● **Excerpted text**
## begin

Thottathil B. Radhakrishnan, J.

1. Third respondent was granted a variation of a stage carriage permit. Consequently, the timings were also fixed. Petitioner is also a stage carriage operator. Both the services operate on the same route from Kozhikode to Kunnamkulam which is stated to be for a distance of more than 102 kms.

2. By Ext.P4 judgment, at the instance of the petitioner, this Court ordered the Secretary, RTA to consider the petitioner’s objection regarding timings. Thereupon, Ext.P6 order was issued after a timing conference.

3. Fourth respondent challenged Ext.P6 before the Tribunal by filing a revision under Section 90 of the Motor Vehicles Act, 1988. The Tribunal passed Ext.P9 interlocutory order without giving a pre-decisional opportunity of hearing to the petitioner.

4. The petitioner challenges Ext.P9 contending that the third proviso to Section 90 provides for a pre-decisional hearing, without which even an ex pane interlocutory order cannot be passed by the Tribunal unless such interlocutory order is one which can be treated as not to the prejudice of such a person. So contending, it is urged that the petitioner was entitled to be heard before Ext.P9 was issued.

5. Per contra, the learned Counsel for the respondent attempted to urge that the third proviso occurring in Section 90 can be treated and has to be read only as final order and as if it does not include any interlocutory order.

## end

● **Given information**
## begin

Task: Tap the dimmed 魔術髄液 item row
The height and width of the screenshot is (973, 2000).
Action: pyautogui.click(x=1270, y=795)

## end

Rewrite the judgment excerpt from "2. By Ext.P4" up to and including "to the petitioner.", renaming "timing conference" as "scheduling conference". The data is separate material and has no connection to the judgment excerpt.

2. By Ext.P4 judgment, at the instance of the petitioner, this Court ordered the Secretary, RTA to consider the petitioner’s objection regarding timings. Thereupon, Ext.P6 order was issued after a scheduling conference.

3. Fourth respondent challenged Ext.P6 before the Tribunal by filing a revision under Section 90 of the Motor Vehicles Act, 1988. The Tribunal passed Ext.P9 interlocutory order without giving a pre-decisional opportunity of hearing to the petitioner.